** Entries provided **
■ ■ ■ ■ ■ ■ ■
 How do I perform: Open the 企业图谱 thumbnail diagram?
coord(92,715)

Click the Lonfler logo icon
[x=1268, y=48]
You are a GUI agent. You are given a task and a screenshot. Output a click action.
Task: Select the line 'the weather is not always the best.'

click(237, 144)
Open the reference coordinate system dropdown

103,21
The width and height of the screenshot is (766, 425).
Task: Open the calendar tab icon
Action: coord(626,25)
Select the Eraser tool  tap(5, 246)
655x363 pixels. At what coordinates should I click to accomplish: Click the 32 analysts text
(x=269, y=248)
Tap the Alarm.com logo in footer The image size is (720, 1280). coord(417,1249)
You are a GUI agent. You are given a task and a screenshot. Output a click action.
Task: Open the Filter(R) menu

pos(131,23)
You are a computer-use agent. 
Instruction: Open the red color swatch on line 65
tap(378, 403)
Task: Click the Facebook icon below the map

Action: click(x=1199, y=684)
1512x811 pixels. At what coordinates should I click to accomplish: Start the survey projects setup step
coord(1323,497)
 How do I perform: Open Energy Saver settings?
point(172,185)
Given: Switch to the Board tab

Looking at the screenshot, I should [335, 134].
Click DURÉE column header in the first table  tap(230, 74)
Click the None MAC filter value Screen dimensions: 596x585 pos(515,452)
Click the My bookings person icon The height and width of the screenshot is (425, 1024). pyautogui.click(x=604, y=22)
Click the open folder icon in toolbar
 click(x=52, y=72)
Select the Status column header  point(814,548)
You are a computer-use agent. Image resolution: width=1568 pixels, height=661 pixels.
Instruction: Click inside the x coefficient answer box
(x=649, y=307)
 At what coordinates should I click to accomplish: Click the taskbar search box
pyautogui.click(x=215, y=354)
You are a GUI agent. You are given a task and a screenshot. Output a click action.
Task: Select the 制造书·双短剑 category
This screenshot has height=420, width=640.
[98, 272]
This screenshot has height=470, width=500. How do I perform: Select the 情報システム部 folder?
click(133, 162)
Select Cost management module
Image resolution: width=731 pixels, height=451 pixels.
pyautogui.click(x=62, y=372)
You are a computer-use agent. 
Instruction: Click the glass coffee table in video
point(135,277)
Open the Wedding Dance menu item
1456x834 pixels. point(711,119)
■ ■ ■ ■ ■ ■ ■
** Work task **
What you return should consist solely of the lines from the one containing "Task: Select the 制造书·双短剑 category" through the end of the entries above, reproduced exactly.

** Output for this exercise **
Task: Select the 制造书·双短剑 category
This screenshot has height=420, width=640.
[98, 272]
This screenshot has height=470, width=500. How do I perform: Select the 情報システム部 folder?
click(133, 162)
Select Cost management module
Image resolution: width=731 pixels, height=451 pixels.
pyautogui.click(x=62, y=372)
You are a computer-use agent. 
Instruction: Click the glass coffee table in video
point(135,277)
Open the Wedding Dance menu item
1456x834 pixels. point(711,119)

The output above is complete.